> **WHAT IS BEING ASKED**
Please output only the lines running from the one that contains "Click the $ 25,00 price in second row" through the last line of the data below, exactly as they stand, with no pictures.

> **RECORDS SUPPLIED**
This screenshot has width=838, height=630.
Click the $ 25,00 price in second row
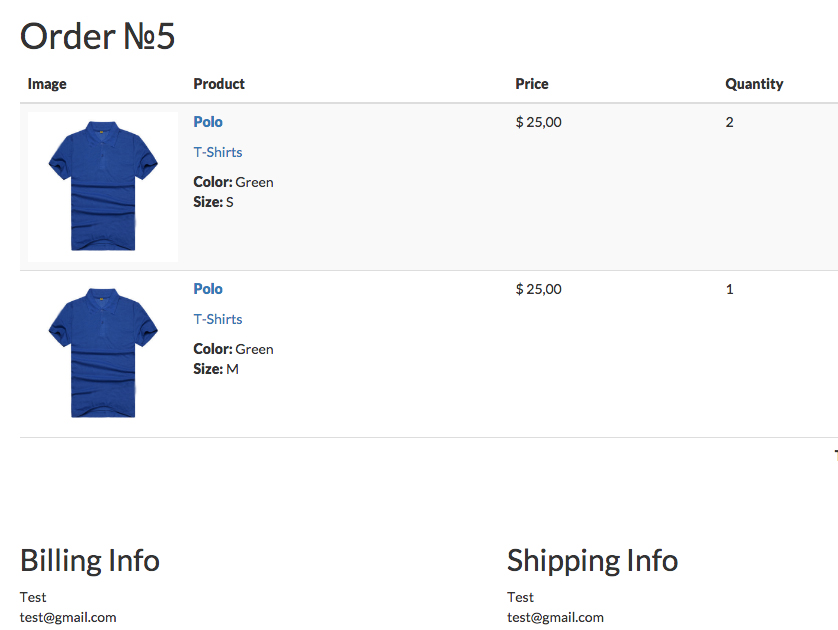[538, 289]
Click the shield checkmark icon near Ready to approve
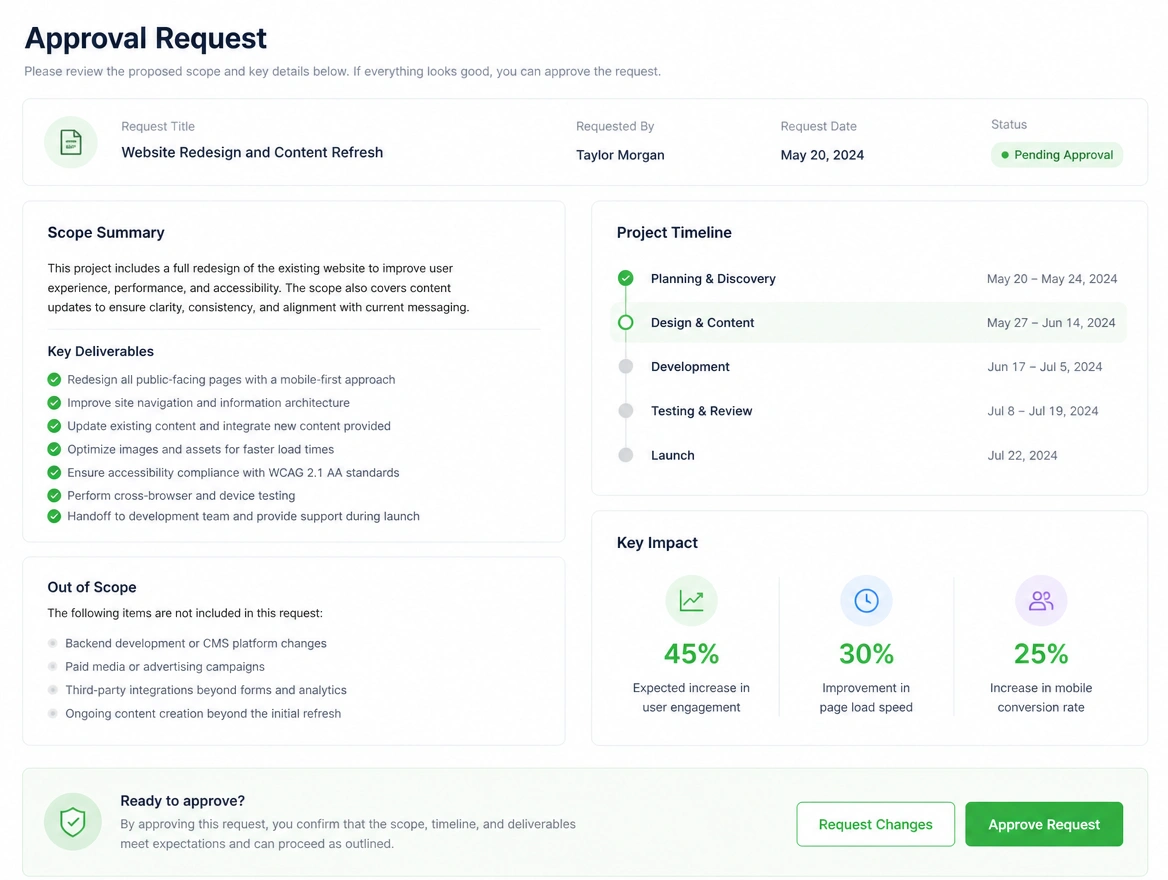 pyautogui.click(x=72, y=822)
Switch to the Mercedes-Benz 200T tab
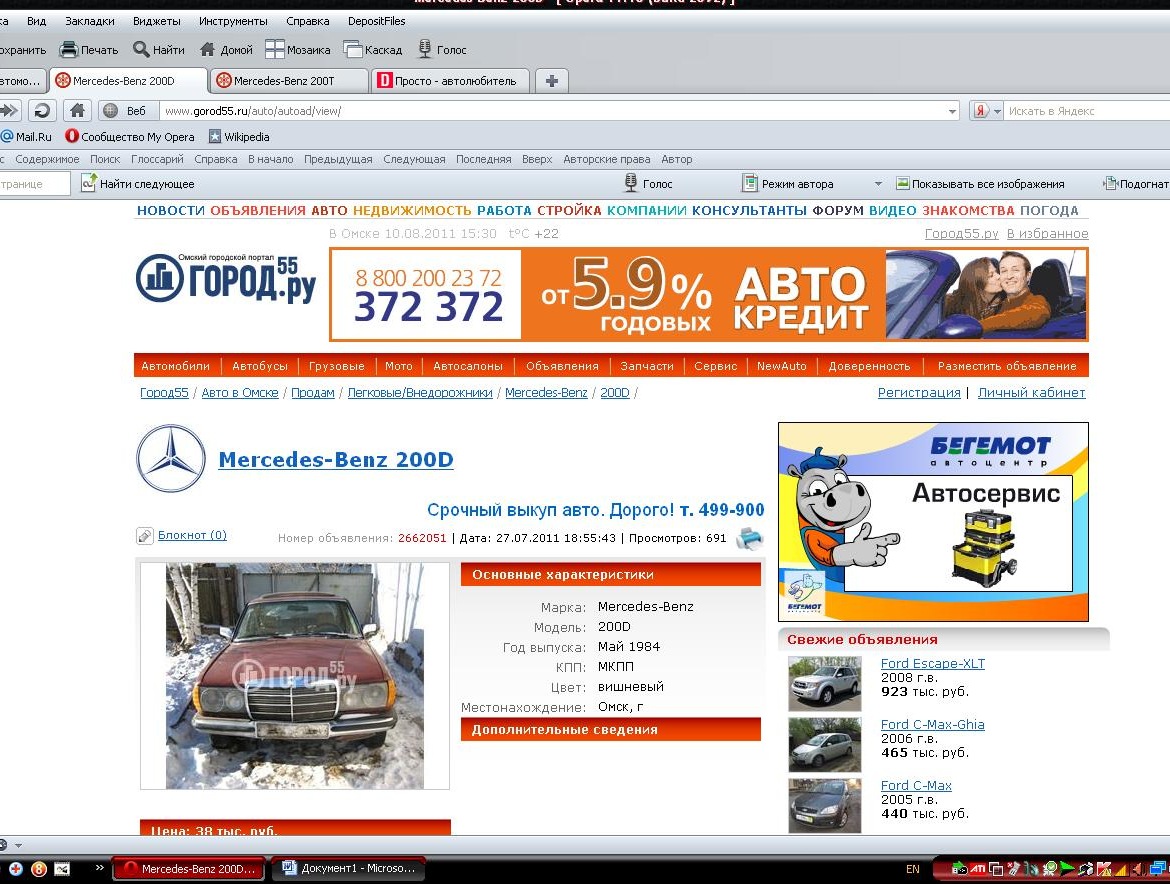The height and width of the screenshot is (884, 1170). coord(284,81)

> **EXERCISE RESPONSE**
Click the $ 25,00 price in second row
[538, 289]
Click the shield checkmark icon near Ready to approve
 pyautogui.click(x=72, y=822)
Switch to the Mercedes-Benz 200T tab
The height and width of the screenshot is (884, 1170). coord(284,81)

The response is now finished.